By Mark Sherman and Jessica Gresko
WASHINGTON — The Supreme Court on Thursday sharply limited the federal government’s authority to police water pollution into certain wetlands, the second decision in as many years in which a conservative majority narrowed the reach of environmental regulations.
The outcome could threaten efforts to control flooding on the Mississippi River and protect the Chesapeake Bay, among many projects, wrote Justice Brett Kavanaugh, breaking with the other five conservatives.
The justices boosted property rights over concerns about clean water in a ruling in favor of an Idaho couple who sought to build a house near Priest Lake in the state’s panhandle. Chantell and Michael Sackett objected when federal officials identified a soggy portion of the property as a wetlands that required them to get a permit before filling it with rocks and soil.

- _Written task_:
Output the full article on the Supreme Court wetlands ruling, word for word. Work only from the article on the Supreme Court wetlands ruling.

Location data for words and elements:
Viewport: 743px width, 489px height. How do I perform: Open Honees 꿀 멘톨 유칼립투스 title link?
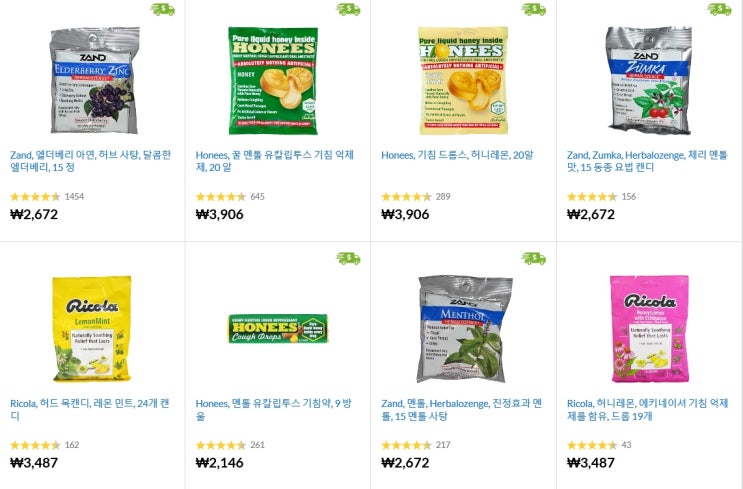point(275,161)
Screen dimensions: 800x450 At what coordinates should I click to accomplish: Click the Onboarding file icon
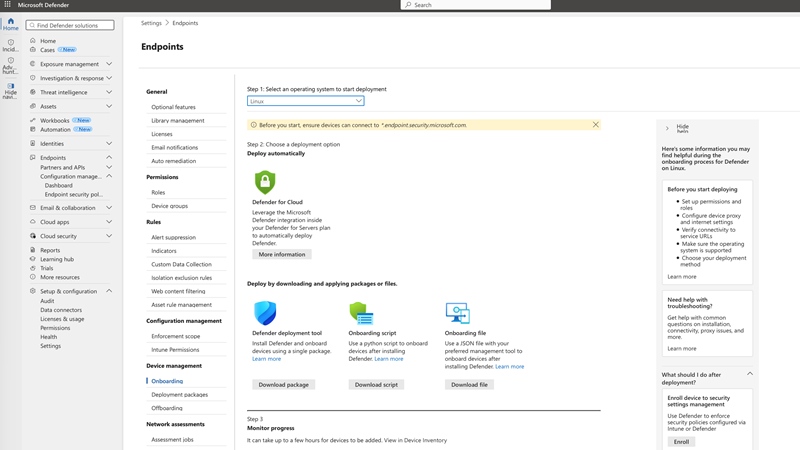(458, 313)
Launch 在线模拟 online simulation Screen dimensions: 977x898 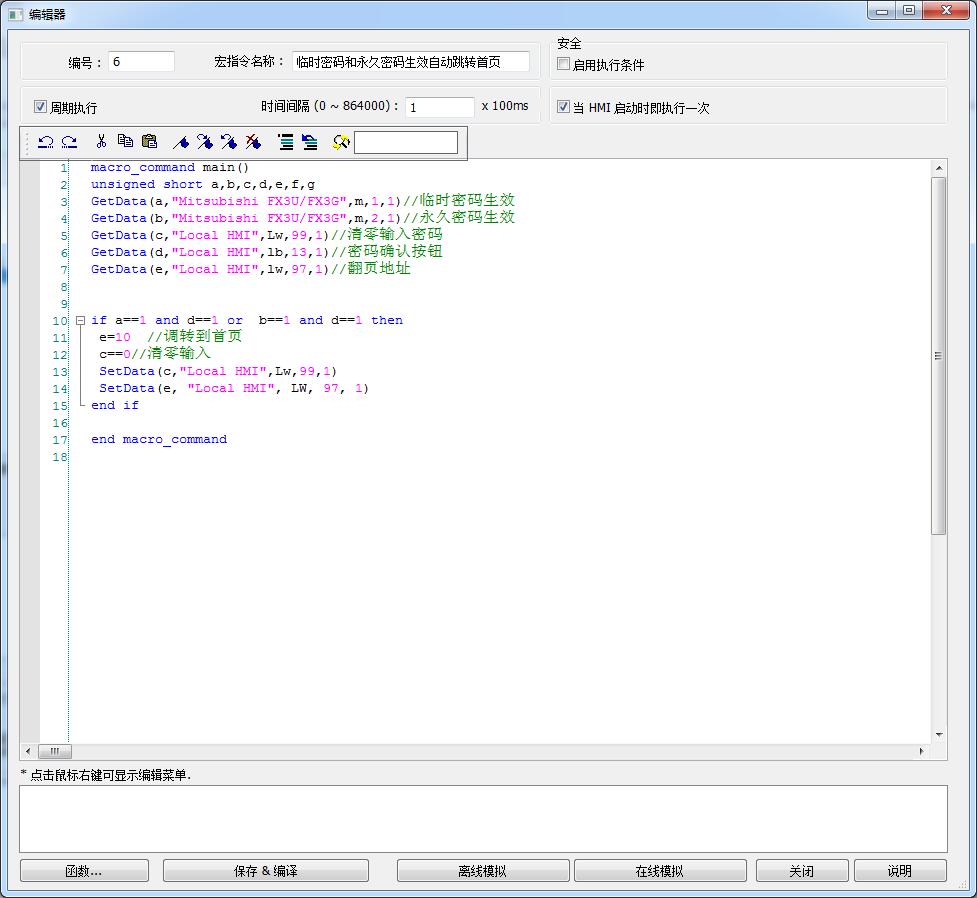click(660, 871)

- _Solution to the problem_:
By Mark Sherman and Jessica Gresko
WASHINGTON — The Supreme Court on Thursday sharply limited the federal government’s authority to police water pollution into certain wetlands, the second decision in as many years in which a conservative majority narrowed the reach of environmental regulations.
The outcome could threaten efforts to control flooding on the Mississippi River and protect the Chesapeake Bay, among many projects, wrote Justice Brett Kavanaugh, breaking with the other five conservatives.
The justices boosted property rights over concerns about clean water in a ruling in favor of an Idaho couple who sought to build a house near Priest Lake in the state’s panhandle. Chantell and Michael Sackett objected when federal officials identified a soggy portion of the property as a wetlands that required them to get a permit before filling it with rocks and soil.